I got connectors from https://cloud.google.com/hadoop/datastore-connector
But I'm trying to add the datastore-connector
(and bigquery-connector
too) as a dependency in the pom... I don't know if it this is possible. I could not find the right artifact and groupId.
Is there some maven repository that contain the datastore-connector
?
Furthermore, I am looking for the source of datastore-connector
, but I didn't find it. By the notes in the CHANGES.txt
, it seems to be coming from:
https://github.com/GoogleCloudPlatform/bigdata-interop
The source should be in the package com.google.cloud.hadoop.io.datastore
(src/main/***/com/google/cloud/hadoop/io/datastore/
) but it's not there.
In fact, the source of bigquery-connector
appears to be on GitHub along with its pom, but is the source of datastore-connector
available?
What David says in the other answer is correct. To elaborate more, the connector under the hood uses the Protocol Buffers SDK, and uses, for example, the QuerySplitter to define splits. In the near future, we will be posting more information to gcp-hadoop-announce with further guidance regarding the future of the Datastore connector for Hadoop.

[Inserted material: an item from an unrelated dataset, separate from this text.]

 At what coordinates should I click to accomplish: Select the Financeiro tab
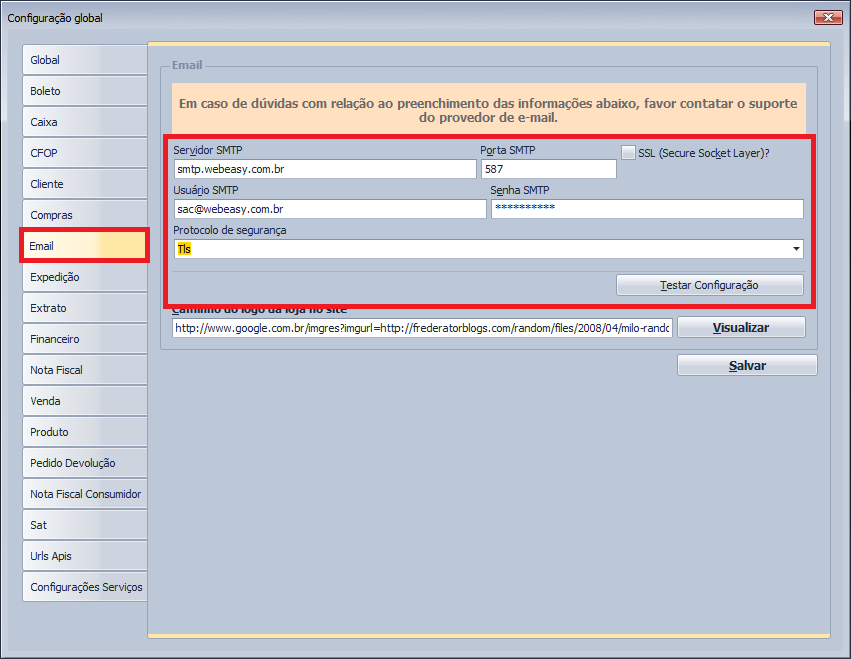[84, 339]
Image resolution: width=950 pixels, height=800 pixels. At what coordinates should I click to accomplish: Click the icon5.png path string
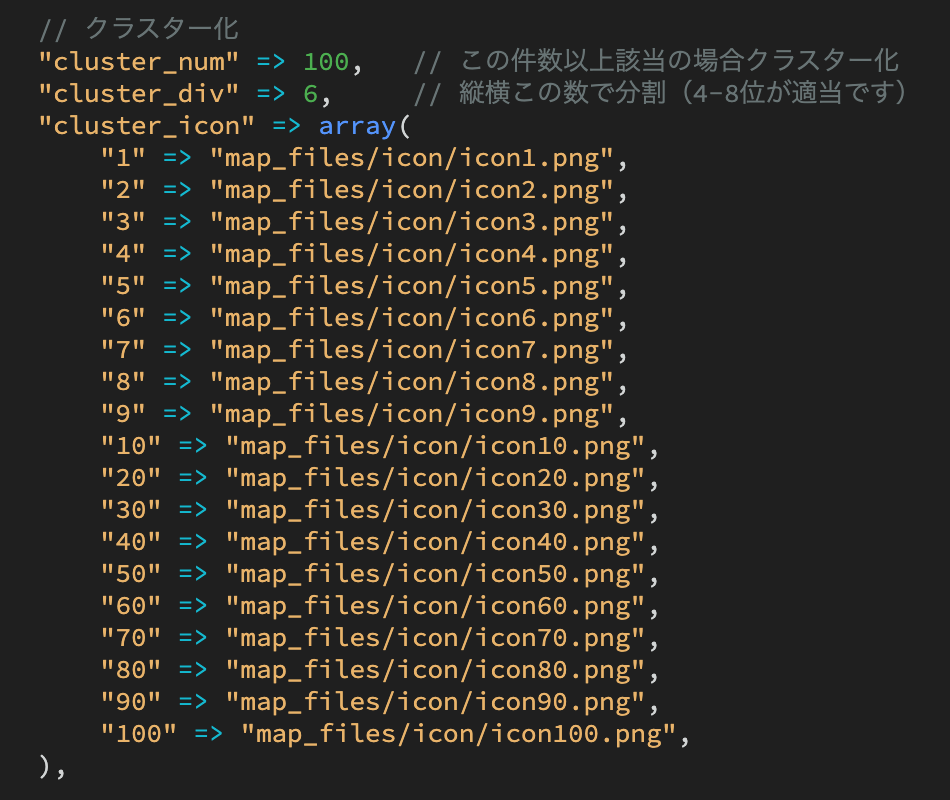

You may want to familiarize yourself with other Datastore features that may suit your purposes better, including Datastore backup to GCS, and this codelab walking through an AppEngine-friendly approach to extracting data from Datastore and loading it into BigQuery for analysis. You may notice at the top of that page an announcement of trusted-tester availability for direct backend loading of Datastore backups into BigQuery.